Chapter I: The Politics of Boundaries and Tendencies in International Relations, Vol. I.

N. M. Roy Chowdhury & Co. 1938.

The Politics of Boundaries

Benoy Kumar Sarkar

Map-Making

One of the most profound vital urges in human life has ever consisted in the effort to make boundaries. The making and remaking of the frontiers is perhaps the greatest single item that has been pushing the world's history on monumental scale since mankind began to live in groups.

The landmarks in this cosmic evolution are constituted by wars and treaties and the manufacture of maps. Mapmaking is an order of creation in which the soul of man has had a continuous source of inspiration and delight since the Pharaohs lived and fought.

The nineteenth century phase of this creative endeavour in the field of frontiers has enriched the vocabulary of the world with a new term embodying, as it seems to do, a new ideology. Since Kosciusko, Kossuth, Mazzini, and Bismarck, the boundary-makers and creators of "historical geography"—i.e. the manufacturers of maps, have learned to use the word "nation." The "nationality" principle, whatever it may mean, has become current coin in the human phraseology.

The European Frontiers of 1918

The war of 1914-1918 was fought not only over the question of dominion in Asia and Africa, but so far as Europe is concerned, also over the problem of "nationalities." The map-makers of Versailles are credited with having manufactured "nationality-states," Tchecho-Slovakia, Poland and so forth in Central and South-Eastern Europe.
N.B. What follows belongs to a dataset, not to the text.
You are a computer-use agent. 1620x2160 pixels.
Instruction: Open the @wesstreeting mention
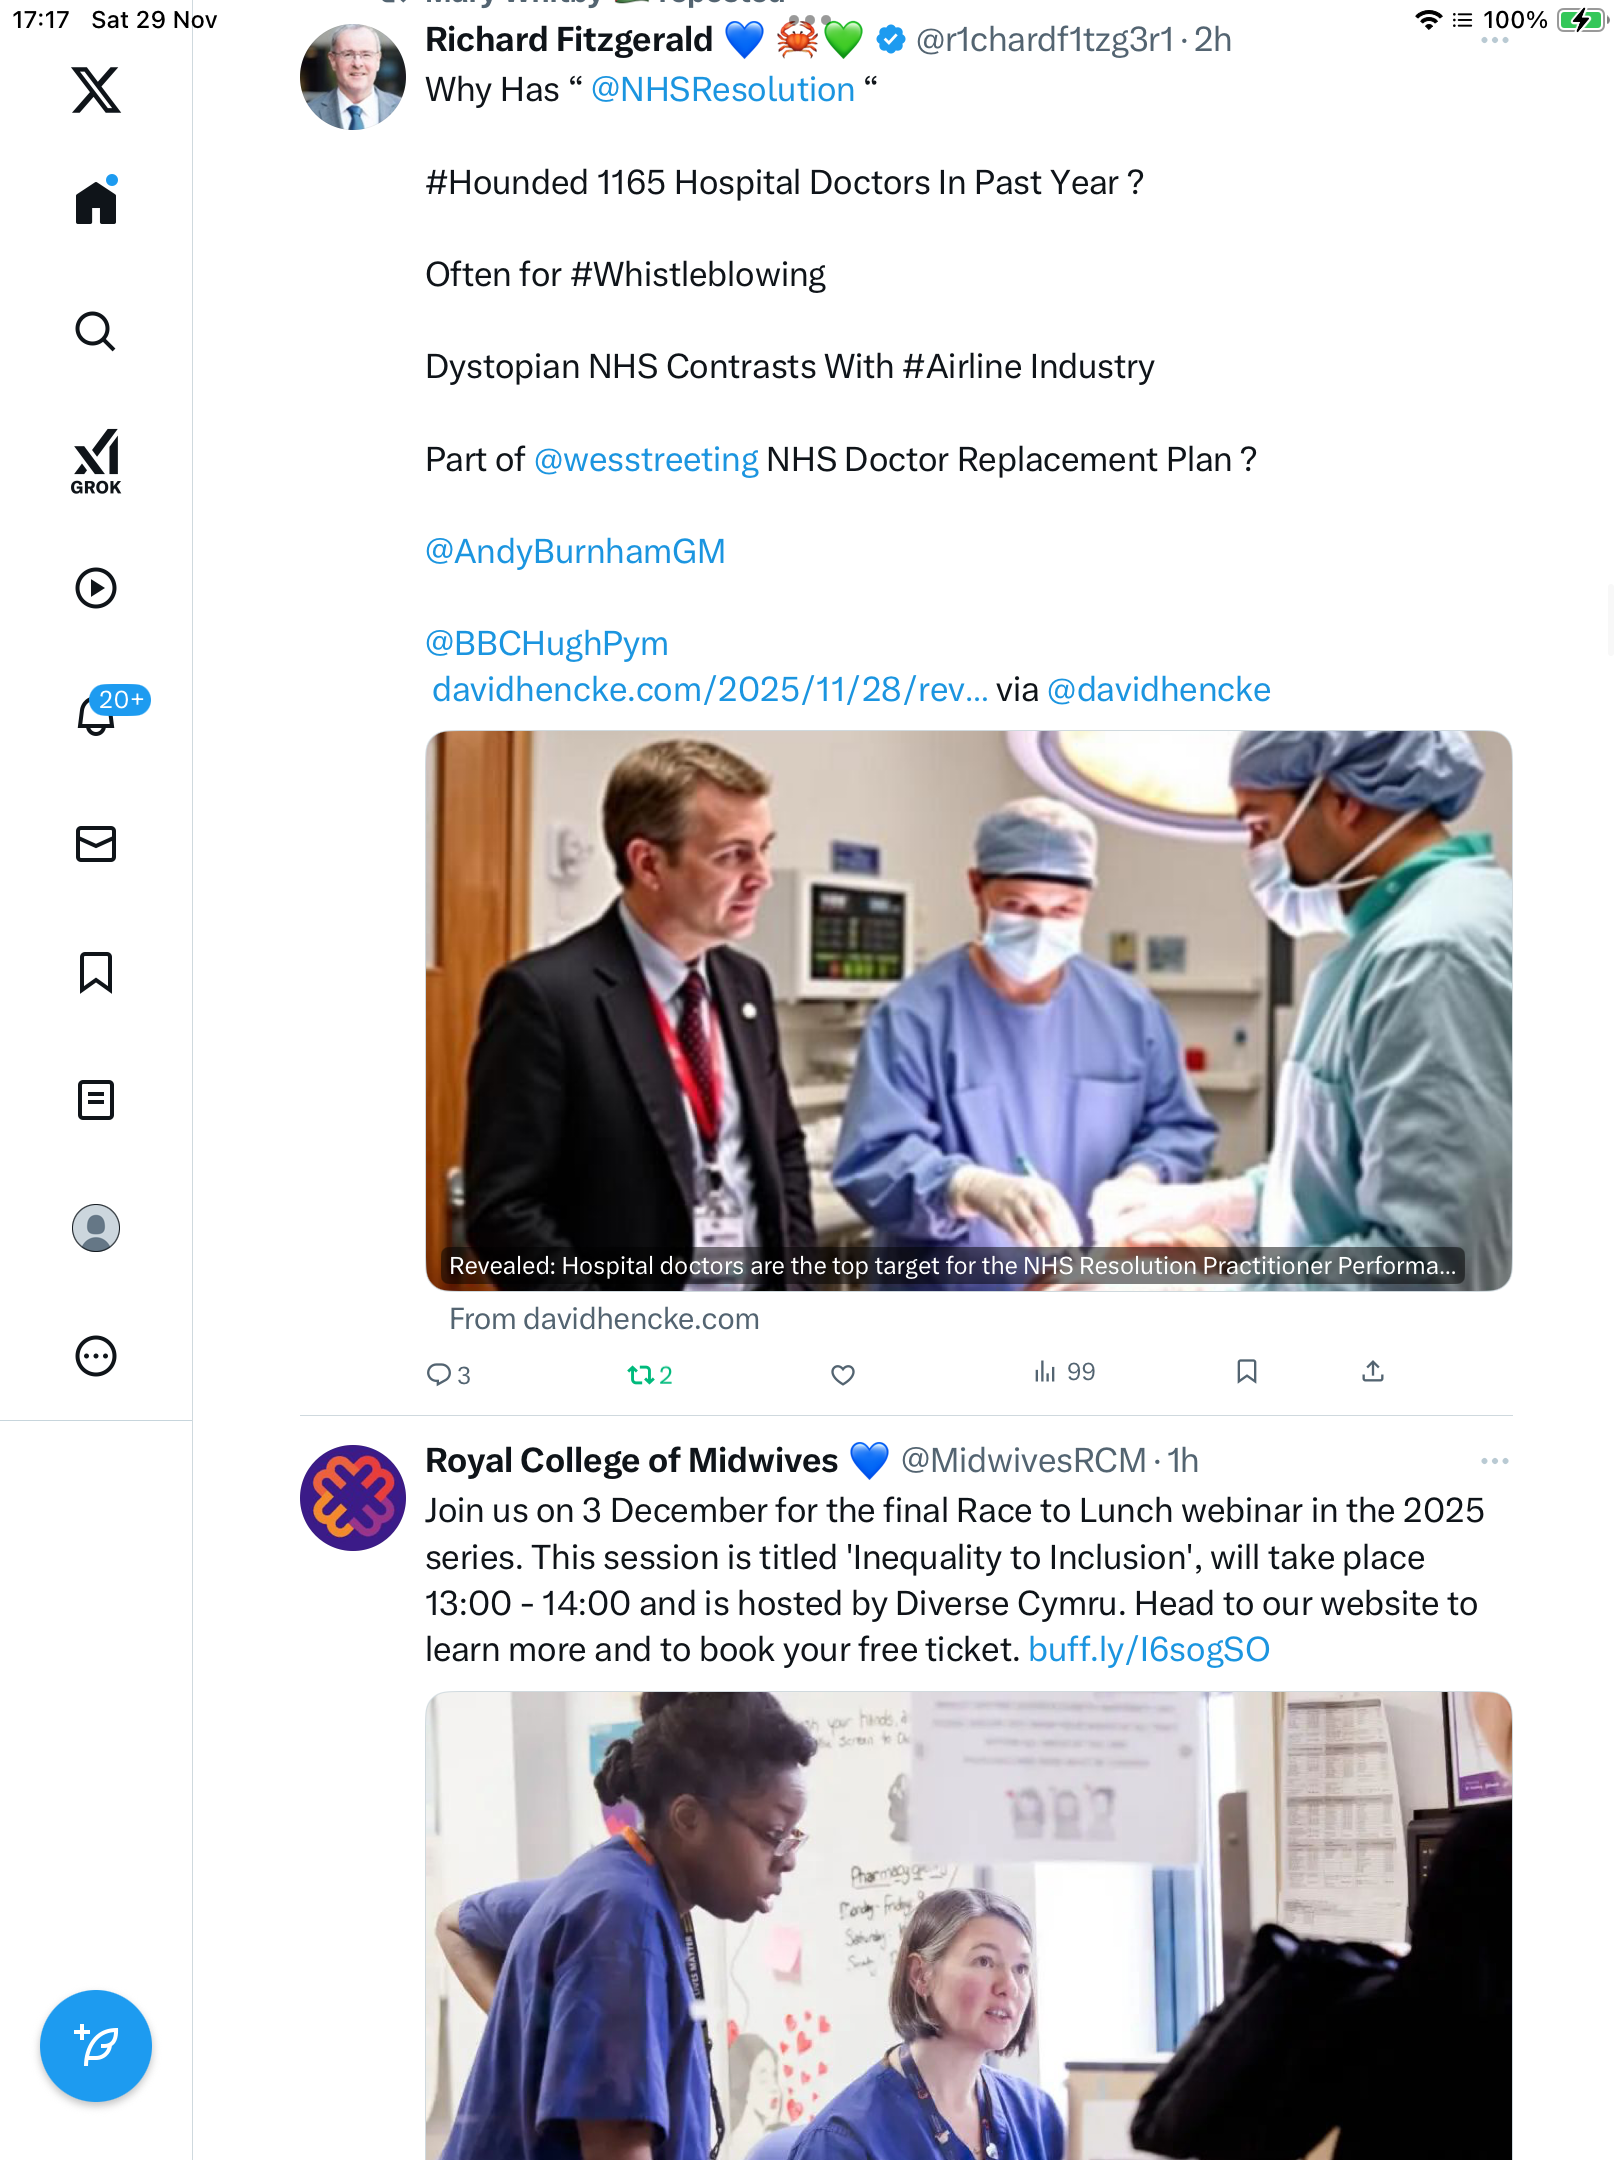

Nor has Eastern Europe remained an exception to the sway of this great élan de la vie. The Russian revolution with its Bolshevistic creed of self-determination (November, 1917) has given a fillip to the play of centrifugal forces among the Fins, Esthonians, Letts, Lithuanians on the Baltic and the Little Russians (Ruthenians) or Ukrainians of the Dnieper Valley that had been held together like a house of cards in a promiscuous medley by the Czar of all the Russias.

Boundary-Making in Asia

The nationality-problem in boundary-making represents no longer a mere European phase of the world-development. The events and movements that have been taking place on the Chinese theatre of human operations raise issues more fundamental than seem to have been consciously grasped and formulated in the political creed of Young China. These are none other than considerations as to the attributes of a sovereign state, or from a slightly different angle of vision, the essentials of a nationality.

What are the territorial (geographico-economic) limits of a nation? What is the human (demographic or anthropographic) basis of the state? These are the problems that are being unconsciously attacked by the leaders of the Chinese revolutions, counter-revolutions, and civil wars.

The same questions are abroad all over Asia. The nationality-problem or map-making remains the moot-problem for the brain of entire Young Asia. It has been called up by the partition of Asian-Turkey accomplished by the Great War consisting, as it did, in the alleged liberations of Arabia and Mesopotamia. The problem is still perhaps dormant in Persia and Afghanistan. But longstanding discontents in Egypt, India and South-Eastern Asia constitute so many different sparks from the same fire.

Nationality in Theory and Practice

Nationality is a very young phenomenon both as a concept and as a fact. Consequently a good deal of vague thinking is still associated with it not only in the East but also in the West.

Nationality as interpreted by the political philosophers of the nineteenth century is not the same as the nationalities actually realized in modern times. The theoretical ideal embodies itself in such formulae as "One language, one state," or "One race, one state," or, more vaguely, "One culture, one state." As a matter of fact, however, neither in the nineteenth century nor ever on earth since the days of Memphis and Nineveh has this metaphysical concept been realized in practice.

History knows only "states". Diplomats and politicians also know only states. But patriots, philosophers and poets talk of nations.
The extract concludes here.